To solve the problem step by step, we will analyze the situation of the bar magnet in a magnetic field and derive the required torque. ### Step 1: Understand the Initial Condition The bar magnet is in equilibrium in a uniform horizontal magnetic field. In this position, the magnetic moment (M) of the bar magnet is aligned with the magnetic field (B), which means the angle (θ) between M and B is 0 degrees. **Hint:** Remember that the torque (τ) acting on a magnetic dipole in a magnetic field is given by τ = M × B × sin(θ). ### Step 2: Energy Required to Rotate the Magnet The energy (W) required to rotate the magnet by 60 degrees from the equilibrium position can be expressed in terms of the potential energy change. The work done (W) is given by: \[ W = PE \cdot (1 - \cos(θ)) \] where PE is the potential energy associated with the magnetic moment in the magnetic field.

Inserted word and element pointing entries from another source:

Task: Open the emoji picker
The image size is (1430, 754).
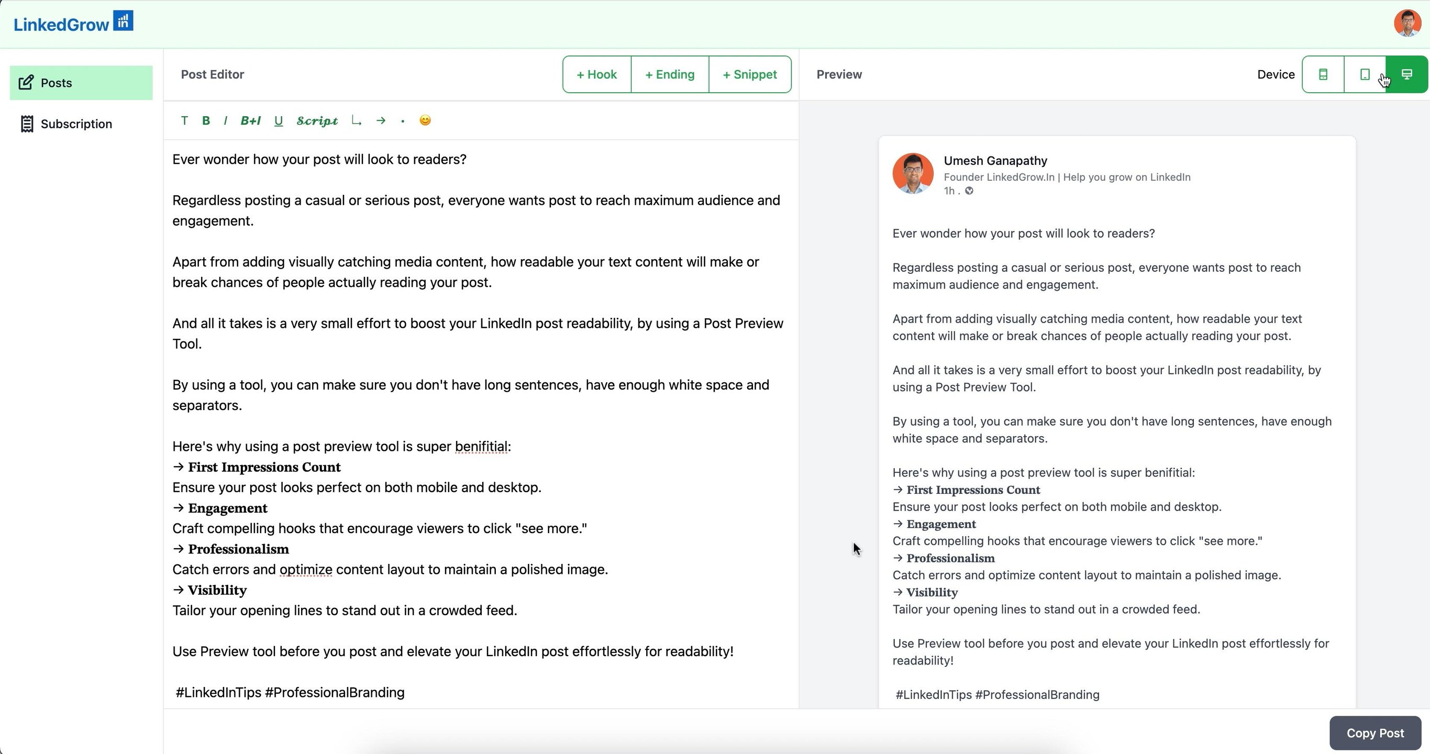Action: [x=425, y=120]
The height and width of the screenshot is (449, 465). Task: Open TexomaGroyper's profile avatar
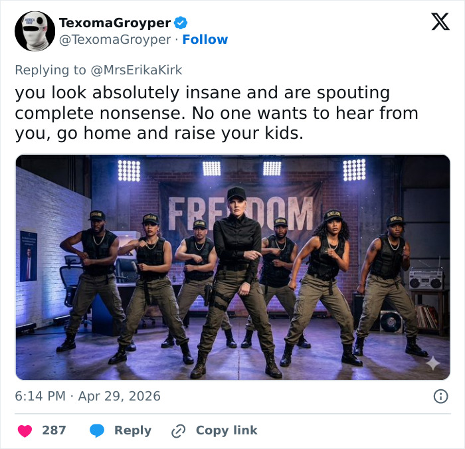point(34,31)
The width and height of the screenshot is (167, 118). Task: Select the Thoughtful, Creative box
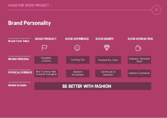(46, 60)
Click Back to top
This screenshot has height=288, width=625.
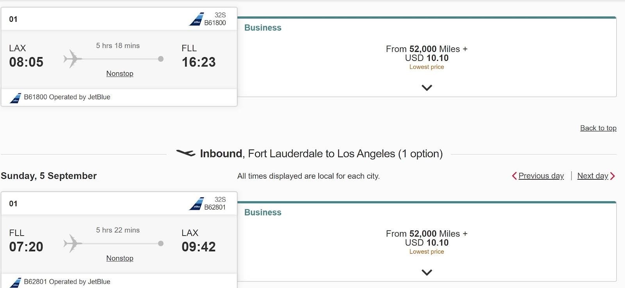(x=598, y=128)
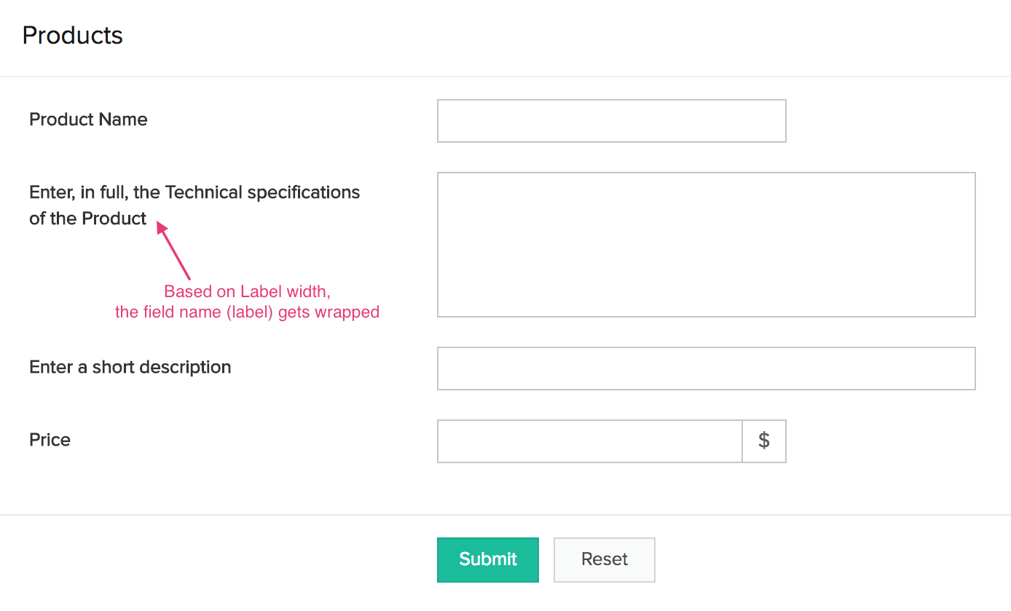This screenshot has width=1011, height=611.
Task: Click the word 'Technical' in the specifications label
Action: (x=204, y=192)
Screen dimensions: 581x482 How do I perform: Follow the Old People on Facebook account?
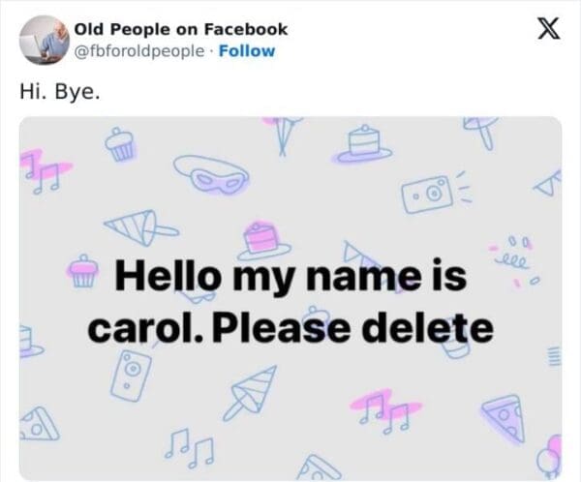point(249,50)
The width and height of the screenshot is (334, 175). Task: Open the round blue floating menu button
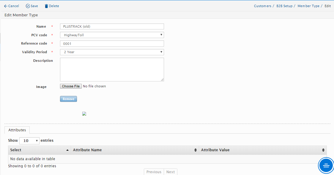click(326, 165)
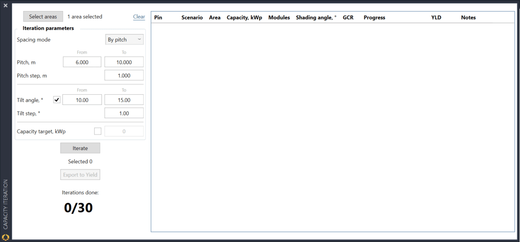Click the Tilt angle To field
520x242 pixels.
pos(124,100)
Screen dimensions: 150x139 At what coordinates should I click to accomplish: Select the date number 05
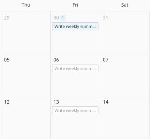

For θ = 60 degrees: \[ W = PE \cdot (1 - \cos(60^\circ)) \] Since \(\cos(60^\circ) = \frac{1}{2}\): \[ W = PE \cdot (1 - \frac{1}{2}) = PE \cdot \frac{1}{2} \] ### Step 3: Torque at the New Position When the magnet is rotated to 60 degrees, the torque (τ) required to keep it in this position can be calculated using: \[ τ = PE \cdot \sin(θ) \] For θ = 60 degrees: \[ τ = PE \cdot \sin(60^\circ) \] Since \(\sin(60^\circ) = \frac{\sqrt{3}}{2}\): \[ τ = PE \cdot \frac{\sqrt{3}}{2} \] ### Step 4: Relate Torque and Work Done Now we have expressions for both W and τ: 1. \( W = PE \cdot \frac{1}{2} \) 2. \( τ = PE \cdot \frac{\sqrt{3}}{2} \) To find the ratio of τ to W: \[ \frac{τ}{W} = \frac{PE \cdot \frac{\sqrt{3}}{2}}{PE \cdot \frac{1}{2}} \] This simplifies to: \[ \frac{τ}{W} = \frac{\sqrt{3}}{1} = \sqrt{3} \] ### Step 5: Calculate the Torque From the ratio, we can express τ in terms of W: \[ τ = \sqrt{3} \cdot W \] ### Conclusion Thus, the torque required to keep the magnet in the new position of 60 degrees is: \[ τ = \sqrt{3} \cdot W \] **Final Answer:** The torque required to keep the magnet in this new position is \( \sqrt{3} W \). ---